Lauterbach sagte, der endemische Zustand sei noch nicht erreicht, also ein Zustand, in der das Virus dauerhaft vorhanden sei. In Deutschland gebe es derzeit eine "richtige Sommerwelle", so der Gesundheitsminister. "Die Sommerwelle wird sich wahrscheinlich nicht von selbst beenden."
Lauterbach: Bürgertests stehen weiter zur Verfügung
Trotz des Wirbels um die Abrechnung soll es nach Auskunft von Lauterbach weiter Corona-Bürgertests geben. Die Diskussionen änderten nichts daran, "dass die Bürgertests auch weiter zur Verfügung stehen", sagte er. Die Kassenärztliche Bundesvereinigung (KBV) und die für die Abrechnungen zuständigen Kassenärztlichen Vereinigungen hatten in einem Schreiben erklärt, dass sie Bürgertestungen "zukünftig nicht mehr abrechnen und auszahlen können".
Lauterbach sagte hingegen, die Tests seien sinnvoll. Er sei froh, dass sie nicht abgeschafft würden. "Die Bürgertests verhindern Infektionsketten", sagte der Minister. Die KBV habe ein berechtigtes Anliegen. Sie wolle Klarheit haben, wie die Neuregelung umzusetzen sei. "Wir werden in den nächsten Tagen zu guten Regelungen kommen", sagte er.
Buschmann: Zügige Verständigung auf Corona-Kurs
Buschmann stellte eine zügige Verständigung innerhalb der Regierung über Corona-Schutzinstrumente für den Herbst in Aussicht. Er sei sehr zuversichtlich, dass im Laufe des Juli in der Koalition ein guter Vorschlag gemacht werden könne, sagte der FDP-Politiker. Schon direkt nach der Vorlage des Evaluationsberichts der Fachleute zu bisherigen Pandemie-Maßnahmen gebe es große Einigkeit in mehreren Punkten.

Vorliegende Einträge
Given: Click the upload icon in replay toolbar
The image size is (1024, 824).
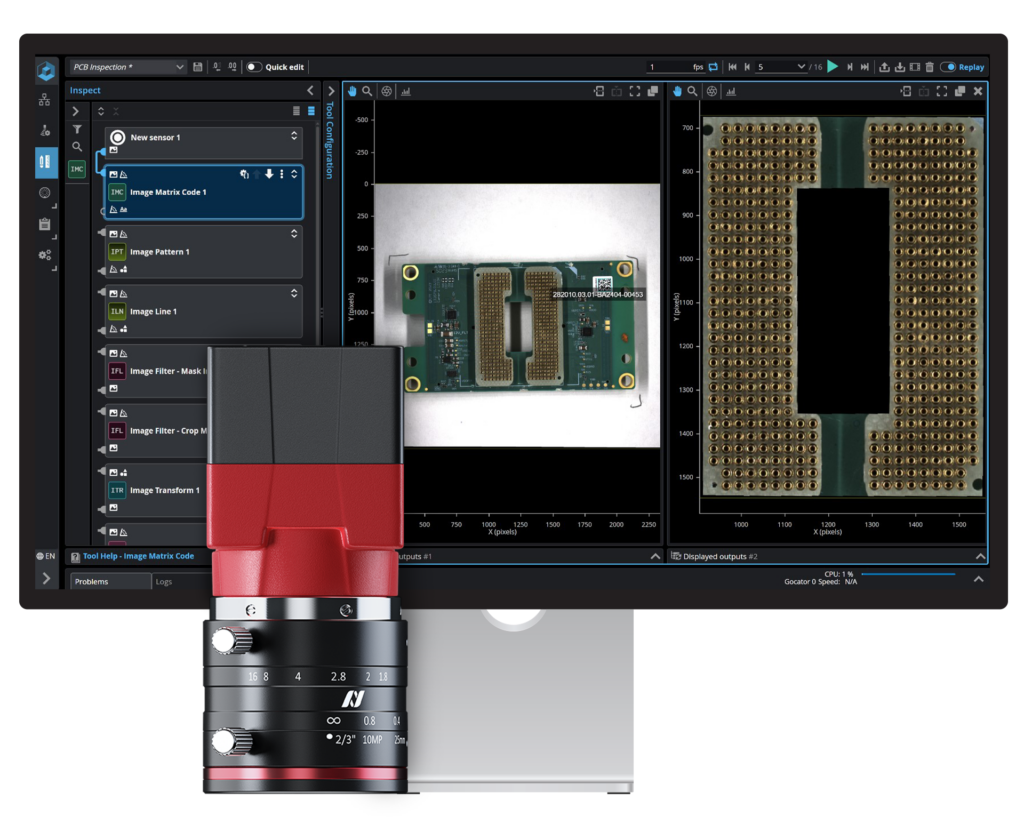Looking at the screenshot, I should tap(884, 67).
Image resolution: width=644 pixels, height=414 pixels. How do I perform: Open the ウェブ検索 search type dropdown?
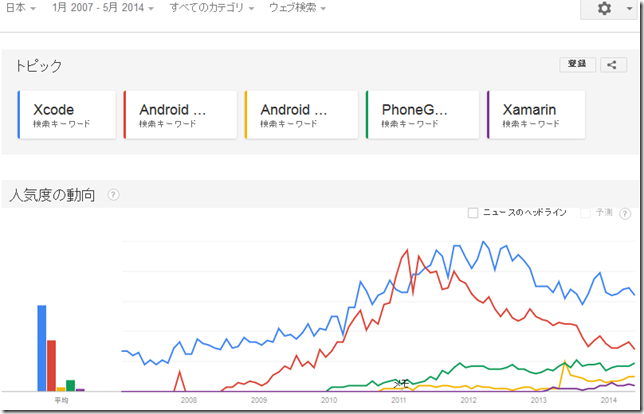(297, 7)
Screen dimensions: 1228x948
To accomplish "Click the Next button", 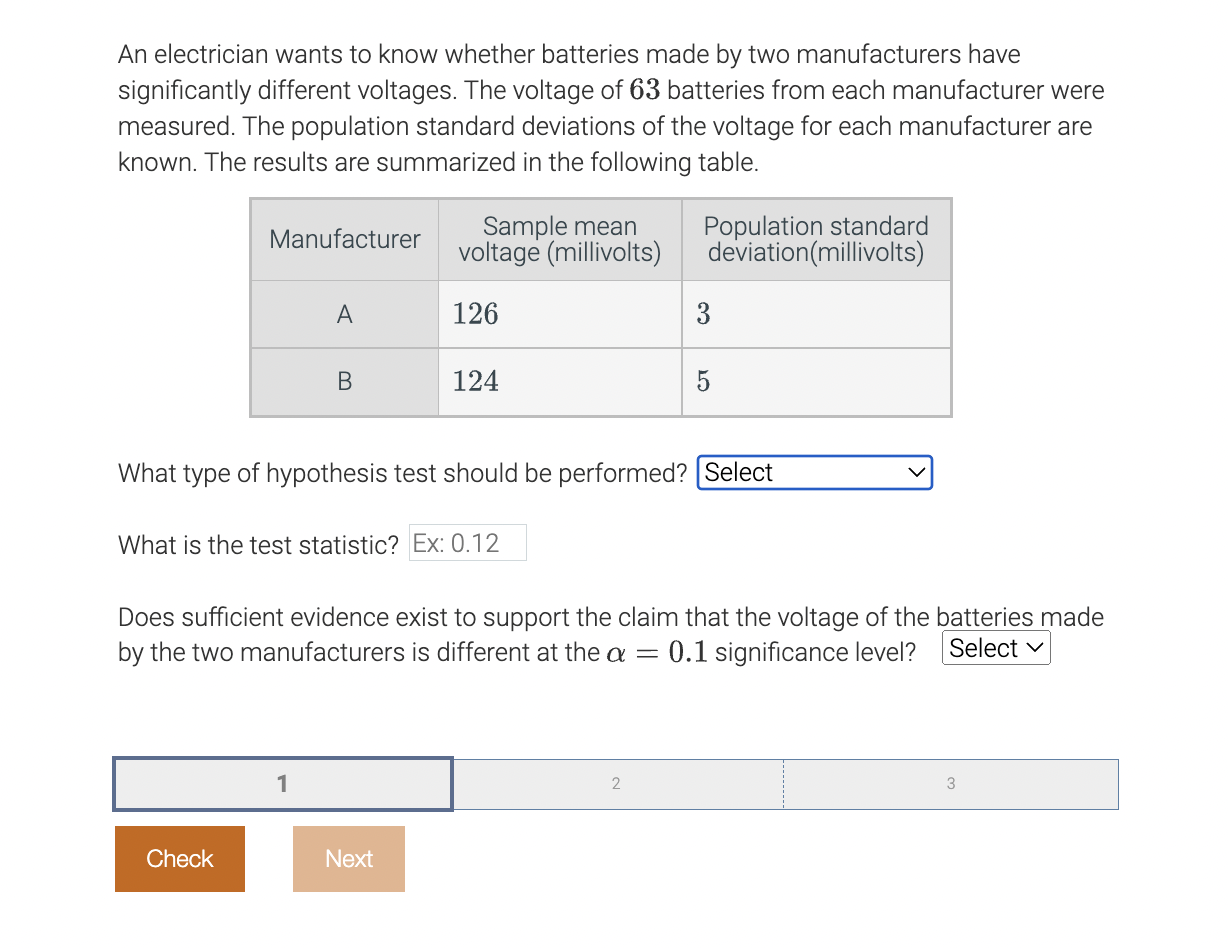I will [348, 858].

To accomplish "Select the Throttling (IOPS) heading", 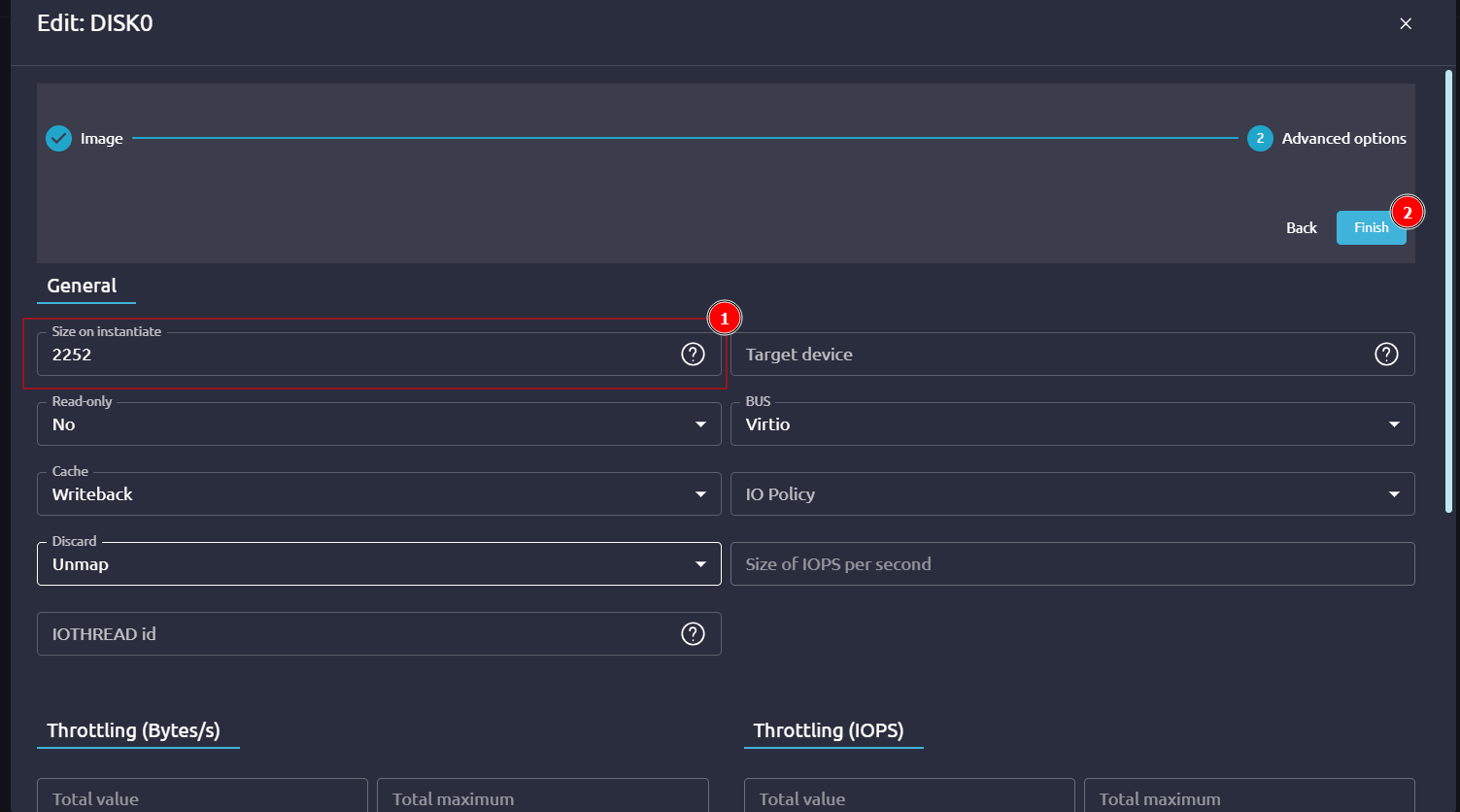I will [829, 730].
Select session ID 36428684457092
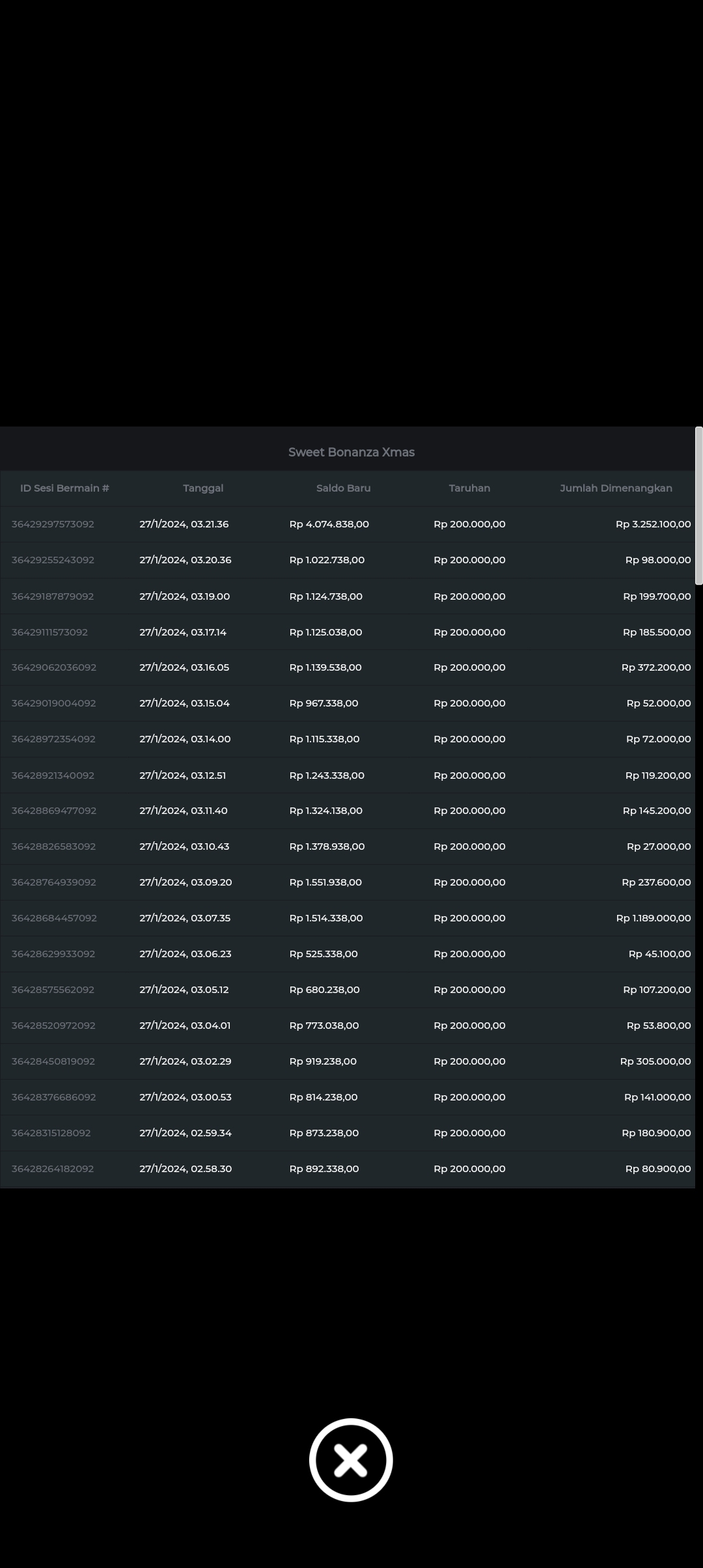 (x=54, y=918)
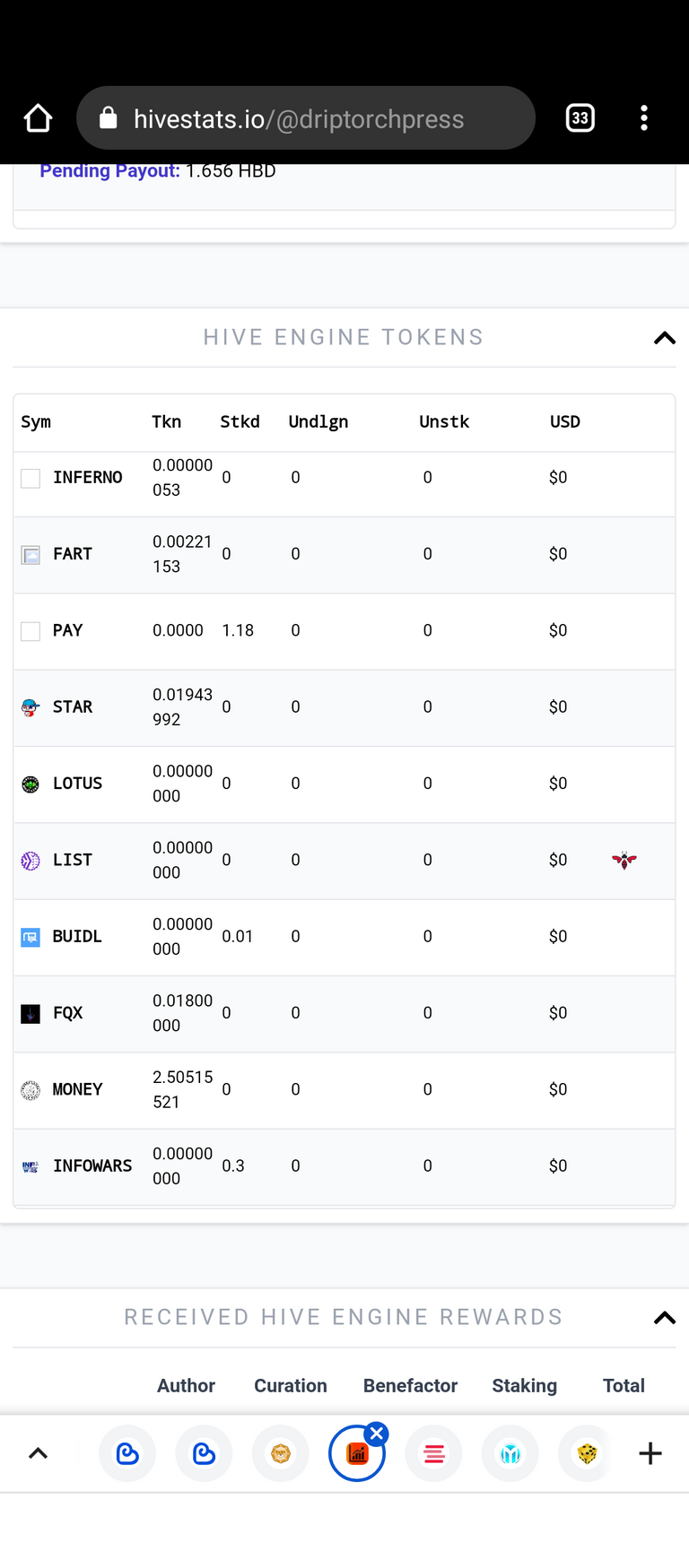Viewport: 689px width, 1568px height.
Task: Open the browser three-dot menu
Action: [x=644, y=118]
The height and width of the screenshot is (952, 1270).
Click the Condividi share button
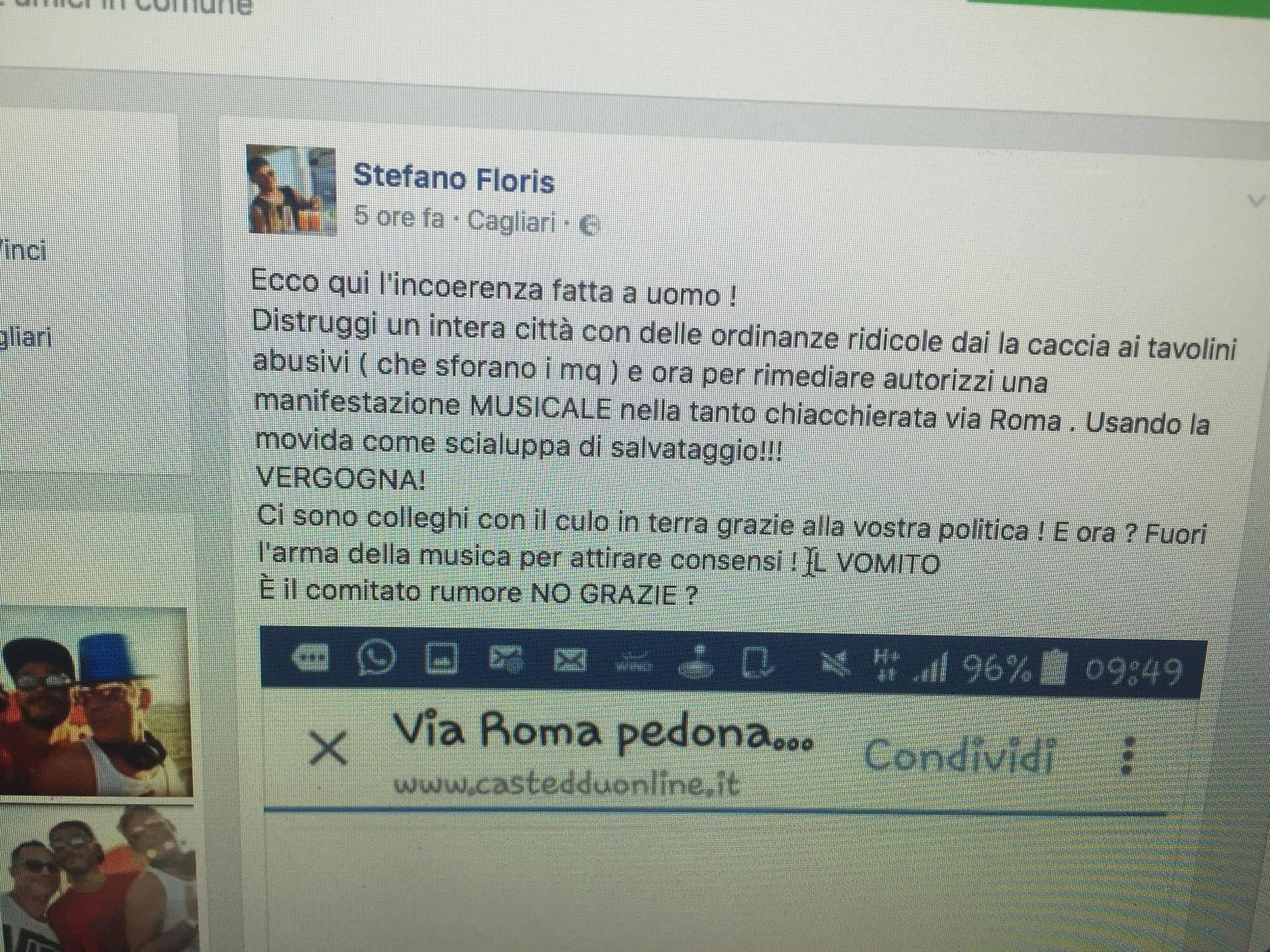[x=959, y=755]
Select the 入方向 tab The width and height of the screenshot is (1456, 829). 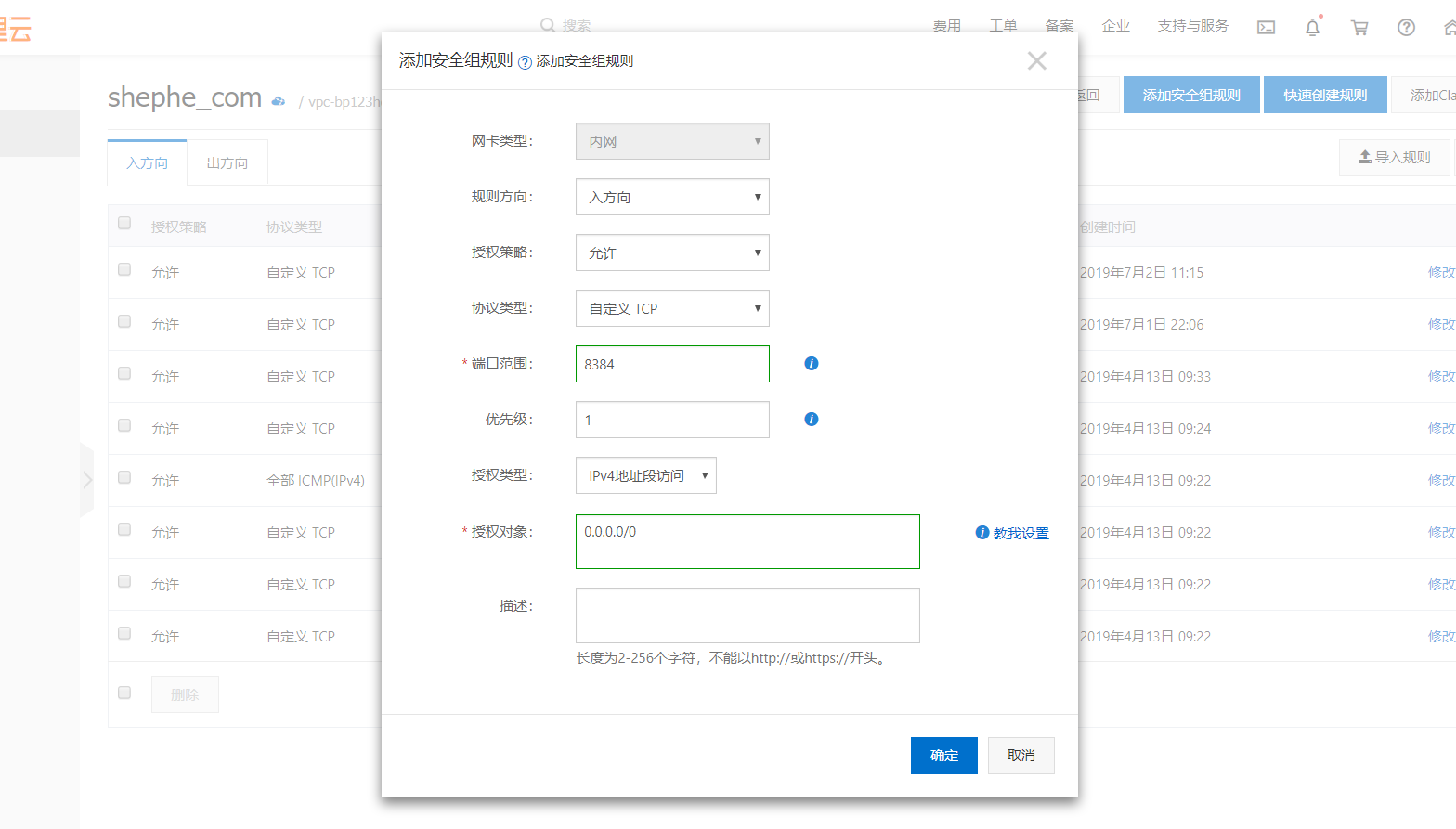point(148,163)
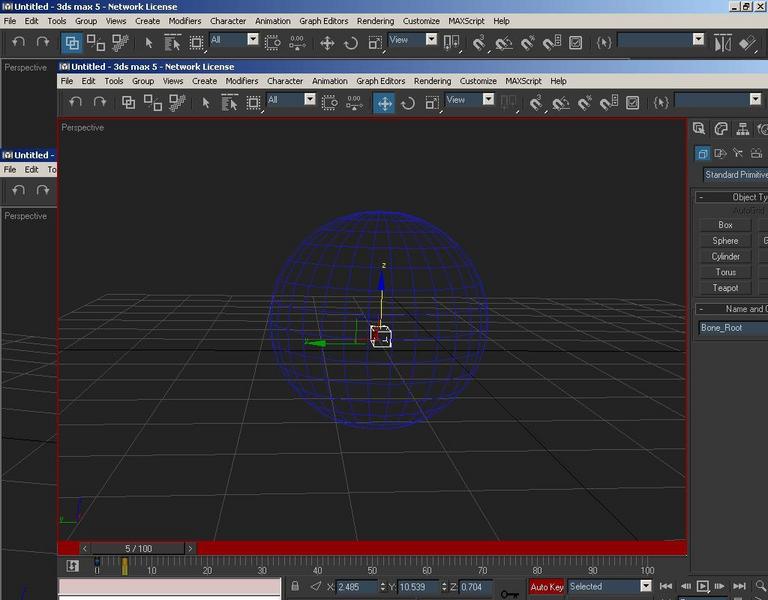
Task: Open the View coordinate system dropdown
Action: coord(469,99)
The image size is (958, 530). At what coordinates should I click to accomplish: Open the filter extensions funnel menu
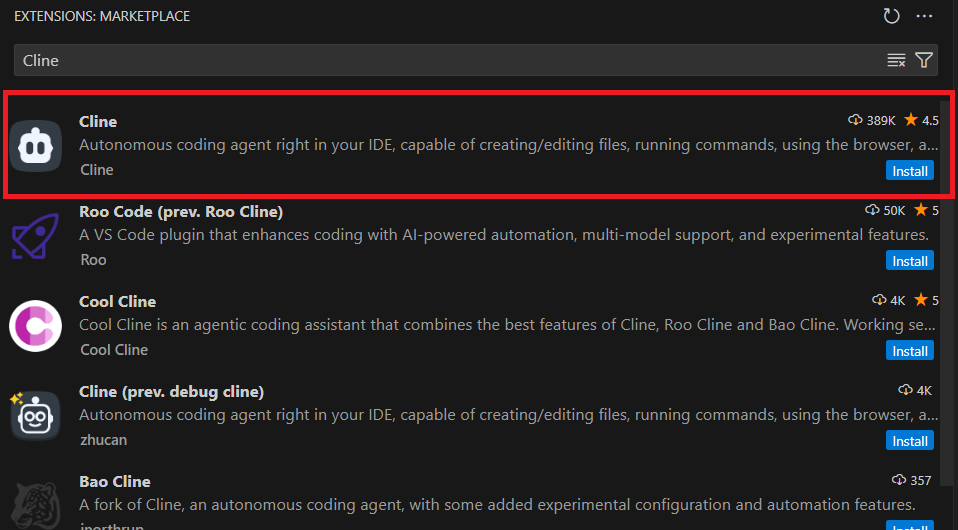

Arbeitsaufträge
- a) Prüfen Sie, ob die folgenden Aussagen mit dem untersuchten Text übereinstimmen: (i) Lauterbach zufolge ist der endemische Zustand bereits erreicht. (ii) Nach Lauterbach sollen die Bürgertests weiterhin zur Verfügung stehen. (iii) Buschmann erwartet einen Vorschlag der Koalition im Laufe des August. Antworten Sie jeweils mit Ja oder Nein und belegen Sie dies mit den entscheidenden Worten des Textes im Wortlaut.
- b) Führen Sie sämtliche in Anführungszeichen stehenden Zitate auf, die der untersuchte Text Lauterbach zuschreibt.

Lösungen
- a)
(i) Nein: „der endemische Zustand sei noch nicht erreicht“
(ii) Ja: „dass die Bürgertests auch weiter zur Verfügung stehen“
(iii) Nein: „im Laufe des Juli in der Koalition ein guter Vorschlag gemacht werden könne“

- b)
„richtige Sommerwelle“
„Die Sommerwelle wird sich wahrscheinlich nicht von selbst beenden.“
„dass die Bürgertests auch weiter zur Verfügung stehen“
„Die Bürgertests verhindern Infektionsketten“
„Wir werden in den nächsten Tagen zu guten Regelungen kommen“